After generating the whisper_encoder_int8.tflite model, I used the following command to convert it to .nb format:

./stedgeai generate --target stm32mp2 --model whisper_encoder_int8.tflite --input-data-type float32 --output-data-type float32

However, I encountered the following error:

E 23:02:43 Operands could not be broadcast together with shapes [147456, 1500, 384] [86973087744, 1500, 384] INTERNAL ERROR: ('Operands could not be broadcast together with shapes [147456, 1500, 384] [86973087744, 1500, 384]', None)

I am unsure what is causing this error. Could it be an issue with how I generated the .tflite model, maybe because the encoder has 4 layers? Or is there a limitation with the ST Edge AI tool regarding tensor shapes or dimensions?

I would appreciate any insights or guidance on resolving this issue.

Thank you!

Julian E. · ‎2025-03-04

Hello @Justin_wu ,

At first glance, the issue could be related to shape mismatches or dynamic shapes that are not interpretable.
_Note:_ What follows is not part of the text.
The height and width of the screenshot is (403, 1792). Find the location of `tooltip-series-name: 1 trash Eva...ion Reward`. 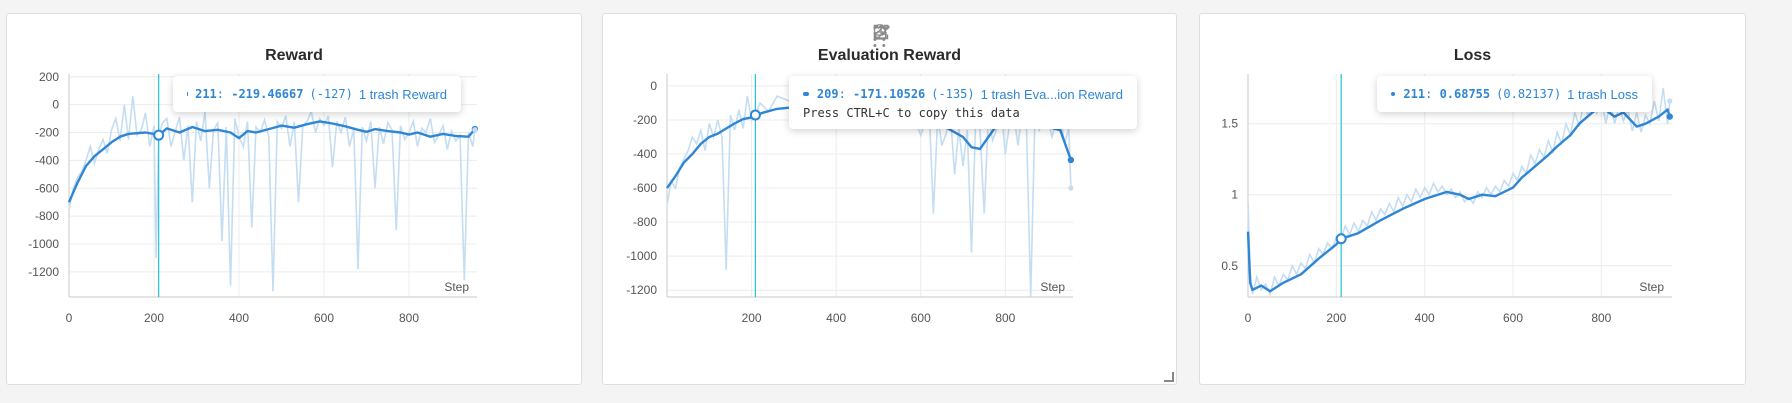

tooltip-series-name: 1 trash Eva...ion Reward is located at coordinates (1052, 94).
It could be due to post-processing layers being removed by ST Edge AI, leading to errors, or certain layers not being supported on this model.

Additionally, it seems that the model quantization is done per-channel rather than per-tensor, which can significantly impact performance by running the model on the GPU instead of the NPU.

I will try to replicate to find where it comes from and update you.

Have a good day,

Julian

In order to give better visibility on the answered topics, please click on 'Accept as Solution' on the reply which solved your issue or answered your question.

Justin_wu · ‎2025-03-05

Hi @Julian E. ,

Thank you very much for your assistance. I truly appreciate your support. I have a quick question regarding the quantization process: Could you please clarify how you determine that the quantization is performed on a per-channel basis? My understanding is that if I set converter._experimental_disable_per_channel = True, the converter will perform per-tensor quantization. Is that correct?

Thank you again for your help.

Best regards,
Wu

Julian E. · ‎2025-03-07

Hello @Justin_wu,

You are correct, I misread.

Additionally, you can check it in neutron for example:

If scale and zero_point are scalars (empty shape []), it's per-tensor quantization.
If scale and zero_point have a shape like [C], it's per-channel quantization.

For exemple:

On the left is PerChannel, on the right is PerTensor

I plan to replicate your test, but for the moment I am blocked by my proxy...

I will update you if I get anything useful.

Have a good day,

Julian

In order to give better visibility on the answered topics, please click on 'Accept as Solution' on the reply which solved your issue or answered your question.

Justin_wu · ‎2025-03-10

Hi @Julian E.,

I appreciate your clarification! Thank you for your help.

Best regards,
Wu